▶ To do:
Exactly the lines starting at the line containing "How do I perform: Select" and ending at the line containing "This screenshot has height=488, width=299." are to be written out from the listing below, both included.

• • • • •

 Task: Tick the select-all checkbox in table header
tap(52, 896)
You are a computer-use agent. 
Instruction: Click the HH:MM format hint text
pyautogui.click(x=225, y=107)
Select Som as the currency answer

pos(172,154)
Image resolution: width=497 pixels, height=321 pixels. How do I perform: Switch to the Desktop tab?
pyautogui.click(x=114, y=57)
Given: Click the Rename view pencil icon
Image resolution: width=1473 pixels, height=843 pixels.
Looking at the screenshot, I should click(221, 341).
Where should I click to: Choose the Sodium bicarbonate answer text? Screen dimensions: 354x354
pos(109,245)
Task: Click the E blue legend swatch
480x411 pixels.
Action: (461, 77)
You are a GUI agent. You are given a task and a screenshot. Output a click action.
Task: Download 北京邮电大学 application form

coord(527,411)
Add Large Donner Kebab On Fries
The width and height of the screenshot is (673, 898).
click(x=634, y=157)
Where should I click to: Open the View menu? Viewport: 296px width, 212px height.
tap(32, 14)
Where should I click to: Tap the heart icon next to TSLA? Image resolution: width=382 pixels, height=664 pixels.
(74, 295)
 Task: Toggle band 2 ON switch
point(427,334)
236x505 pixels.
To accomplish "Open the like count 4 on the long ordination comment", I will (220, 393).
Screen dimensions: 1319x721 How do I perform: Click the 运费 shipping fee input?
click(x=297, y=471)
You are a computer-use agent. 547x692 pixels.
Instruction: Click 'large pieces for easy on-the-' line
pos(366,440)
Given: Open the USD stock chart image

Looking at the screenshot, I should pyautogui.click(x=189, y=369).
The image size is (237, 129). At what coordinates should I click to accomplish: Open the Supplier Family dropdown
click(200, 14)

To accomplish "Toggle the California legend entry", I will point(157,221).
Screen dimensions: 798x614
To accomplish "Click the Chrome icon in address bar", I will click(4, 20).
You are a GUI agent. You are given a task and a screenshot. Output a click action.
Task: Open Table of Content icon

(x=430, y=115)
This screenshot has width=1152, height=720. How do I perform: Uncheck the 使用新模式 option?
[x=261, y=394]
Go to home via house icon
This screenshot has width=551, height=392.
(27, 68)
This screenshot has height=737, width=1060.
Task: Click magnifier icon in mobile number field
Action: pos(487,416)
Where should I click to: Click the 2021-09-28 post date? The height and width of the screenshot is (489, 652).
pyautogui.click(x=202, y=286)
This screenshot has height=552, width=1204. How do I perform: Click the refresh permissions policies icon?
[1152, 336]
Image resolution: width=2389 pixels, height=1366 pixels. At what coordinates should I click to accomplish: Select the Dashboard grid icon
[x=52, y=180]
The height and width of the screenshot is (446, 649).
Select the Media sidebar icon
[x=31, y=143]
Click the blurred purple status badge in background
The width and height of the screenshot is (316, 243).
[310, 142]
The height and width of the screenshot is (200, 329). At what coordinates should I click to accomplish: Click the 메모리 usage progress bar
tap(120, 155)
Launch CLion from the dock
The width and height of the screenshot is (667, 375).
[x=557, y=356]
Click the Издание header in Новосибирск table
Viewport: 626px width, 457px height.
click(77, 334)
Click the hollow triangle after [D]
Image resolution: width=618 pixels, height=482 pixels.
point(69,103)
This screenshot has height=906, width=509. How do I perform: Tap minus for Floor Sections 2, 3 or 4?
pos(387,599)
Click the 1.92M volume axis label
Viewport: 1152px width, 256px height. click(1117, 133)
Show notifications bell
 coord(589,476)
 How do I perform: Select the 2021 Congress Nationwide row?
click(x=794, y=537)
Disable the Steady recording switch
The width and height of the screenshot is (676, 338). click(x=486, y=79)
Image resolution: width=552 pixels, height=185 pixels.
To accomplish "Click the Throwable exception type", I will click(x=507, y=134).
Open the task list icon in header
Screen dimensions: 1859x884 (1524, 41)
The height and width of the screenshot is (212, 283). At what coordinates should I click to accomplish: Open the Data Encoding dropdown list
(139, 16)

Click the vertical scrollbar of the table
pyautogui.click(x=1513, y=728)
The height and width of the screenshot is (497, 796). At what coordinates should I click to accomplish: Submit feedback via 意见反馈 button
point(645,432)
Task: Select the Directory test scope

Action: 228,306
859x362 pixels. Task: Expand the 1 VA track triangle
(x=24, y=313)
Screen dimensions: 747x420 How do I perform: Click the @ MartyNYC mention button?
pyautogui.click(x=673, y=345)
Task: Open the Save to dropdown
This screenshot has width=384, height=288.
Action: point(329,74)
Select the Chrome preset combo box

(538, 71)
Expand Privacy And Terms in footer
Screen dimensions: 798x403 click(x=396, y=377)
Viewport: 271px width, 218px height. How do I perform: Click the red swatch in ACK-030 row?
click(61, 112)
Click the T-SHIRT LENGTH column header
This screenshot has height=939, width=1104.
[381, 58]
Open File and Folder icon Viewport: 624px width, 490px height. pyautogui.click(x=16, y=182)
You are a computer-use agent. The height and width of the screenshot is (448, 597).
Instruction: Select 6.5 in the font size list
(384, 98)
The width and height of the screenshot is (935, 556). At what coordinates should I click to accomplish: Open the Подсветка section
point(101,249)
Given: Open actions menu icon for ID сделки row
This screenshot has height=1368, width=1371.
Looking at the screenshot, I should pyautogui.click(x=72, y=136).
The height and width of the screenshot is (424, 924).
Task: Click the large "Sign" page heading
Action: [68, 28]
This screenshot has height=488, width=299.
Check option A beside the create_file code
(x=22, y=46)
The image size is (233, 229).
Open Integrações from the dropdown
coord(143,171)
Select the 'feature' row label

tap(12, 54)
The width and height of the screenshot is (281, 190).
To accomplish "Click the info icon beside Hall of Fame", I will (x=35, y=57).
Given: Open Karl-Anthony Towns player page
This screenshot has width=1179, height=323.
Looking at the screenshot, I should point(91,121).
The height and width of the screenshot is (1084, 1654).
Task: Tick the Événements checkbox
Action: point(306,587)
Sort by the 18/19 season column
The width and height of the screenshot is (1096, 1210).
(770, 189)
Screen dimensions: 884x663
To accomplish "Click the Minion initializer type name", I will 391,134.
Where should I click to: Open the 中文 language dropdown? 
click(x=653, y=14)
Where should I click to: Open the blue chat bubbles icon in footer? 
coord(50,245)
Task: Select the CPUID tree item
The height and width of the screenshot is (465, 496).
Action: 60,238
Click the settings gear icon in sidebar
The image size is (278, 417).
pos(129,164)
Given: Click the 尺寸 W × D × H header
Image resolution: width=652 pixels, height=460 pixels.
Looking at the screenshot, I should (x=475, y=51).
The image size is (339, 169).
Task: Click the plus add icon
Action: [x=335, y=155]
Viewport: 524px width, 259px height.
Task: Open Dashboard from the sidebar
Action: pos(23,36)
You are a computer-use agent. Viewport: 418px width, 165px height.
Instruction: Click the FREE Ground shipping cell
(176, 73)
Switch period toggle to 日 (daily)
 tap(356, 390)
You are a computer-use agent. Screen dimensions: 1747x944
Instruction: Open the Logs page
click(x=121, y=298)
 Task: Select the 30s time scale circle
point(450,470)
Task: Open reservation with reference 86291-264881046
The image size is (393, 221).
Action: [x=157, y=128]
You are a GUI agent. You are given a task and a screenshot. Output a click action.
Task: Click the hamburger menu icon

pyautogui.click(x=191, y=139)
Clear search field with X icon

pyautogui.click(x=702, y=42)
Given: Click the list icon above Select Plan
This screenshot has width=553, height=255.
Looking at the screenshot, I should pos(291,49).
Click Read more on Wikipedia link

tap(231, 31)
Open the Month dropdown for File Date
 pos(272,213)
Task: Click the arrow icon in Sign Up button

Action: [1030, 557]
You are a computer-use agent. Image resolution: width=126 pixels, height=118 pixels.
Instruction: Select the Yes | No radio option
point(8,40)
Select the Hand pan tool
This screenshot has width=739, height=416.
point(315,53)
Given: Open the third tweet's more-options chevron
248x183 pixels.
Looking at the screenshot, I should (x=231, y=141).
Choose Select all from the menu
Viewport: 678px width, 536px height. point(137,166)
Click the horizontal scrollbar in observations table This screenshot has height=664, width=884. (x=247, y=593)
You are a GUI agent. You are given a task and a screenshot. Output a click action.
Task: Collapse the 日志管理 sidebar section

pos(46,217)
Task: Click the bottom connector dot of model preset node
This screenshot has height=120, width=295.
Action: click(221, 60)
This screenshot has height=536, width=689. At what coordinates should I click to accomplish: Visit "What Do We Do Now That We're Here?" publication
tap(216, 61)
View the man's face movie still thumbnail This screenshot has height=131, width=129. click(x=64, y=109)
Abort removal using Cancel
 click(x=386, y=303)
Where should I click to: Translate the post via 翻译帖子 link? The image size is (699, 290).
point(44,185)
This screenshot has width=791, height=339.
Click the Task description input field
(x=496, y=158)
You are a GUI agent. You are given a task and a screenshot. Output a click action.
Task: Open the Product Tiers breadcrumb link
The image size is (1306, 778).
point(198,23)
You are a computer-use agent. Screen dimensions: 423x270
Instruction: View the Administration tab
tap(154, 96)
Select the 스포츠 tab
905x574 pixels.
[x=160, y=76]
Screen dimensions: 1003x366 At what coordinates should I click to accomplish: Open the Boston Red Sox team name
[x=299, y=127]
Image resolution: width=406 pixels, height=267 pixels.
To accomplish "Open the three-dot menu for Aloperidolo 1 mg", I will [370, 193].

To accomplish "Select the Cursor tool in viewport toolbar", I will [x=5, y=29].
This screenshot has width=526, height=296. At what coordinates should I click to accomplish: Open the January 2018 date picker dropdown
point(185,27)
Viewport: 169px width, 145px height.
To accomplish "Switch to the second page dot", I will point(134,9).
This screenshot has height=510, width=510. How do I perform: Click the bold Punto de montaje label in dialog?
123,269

• • • • •

▶ The answer:
 How do I perform: Select the 2021 Congress Nationwide row?
click(x=794, y=537)
Disable the Steady recording switch
The width and height of the screenshot is (676, 338). click(x=486, y=79)
Image resolution: width=552 pixels, height=185 pixels.
To accomplish "Click the Throwable exception type", I will click(x=507, y=134).
Open the task list icon in header
Screen dimensions: 1859x884 (1524, 41)
The height and width of the screenshot is (212, 283). At what coordinates should I click to accomplish: Open the Data Encoding dropdown list
(139, 16)

Click the vertical scrollbar of the table
pyautogui.click(x=1513, y=728)
The height and width of the screenshot is (497, 796). At what coordinates should I click to accomplish: Submit feedback via 意见反馈 button
point(645,432)
Task: Select the Directory test scope

Action: 228,306
859x362 pixels. Task: Expand the 1 VA track triangle
(x=24, y=313)
Screen dimensions: 747x420 How do I perform: Click the @ MartyNYC mention button?
pyautogui.click(x=673, y=345)
Task: Open the Save to dropdown
This screenshot has width=384, height=288.
Action: point(329,74)
Select the Chrome preset combo box

(538, 71)
Expand Privacy And Terms in footer
Screen dimensions: 798x403 click(x=396, y=377)
Viewport: 271px width, 218px height. How do I perform: Click the red swatch in ACK-030 row?
click(61, 112)
Click the T-SHIRT LENGTH column header
This screenshot has height=939, width=1104.
[381, 58]
Open File and Folder icon Viewport: 624px width, 490px height. pyautogui.click(x=16, y=182)
You are a computer-use agent. The height and width of the screenshot is (448, 597).
Instruction: Select 6.5 in the font size list
(384, 98)
The width and height of the screenshot is (935, 556). At what coordinates should I click to accomplish: Open the Подсветка section
point(101,249)
Given: Open actions menu icon for ID сделки row
This screenshot has height=1368, width=1371.
Looking at the screenshot, I should pyautogui.click(x=72, y=136).
The height and width of the screenshot is (424, 924).
Task: Click the large "Sign" page heading
Action: [68, 28]
This screenshot has height=488, width=299.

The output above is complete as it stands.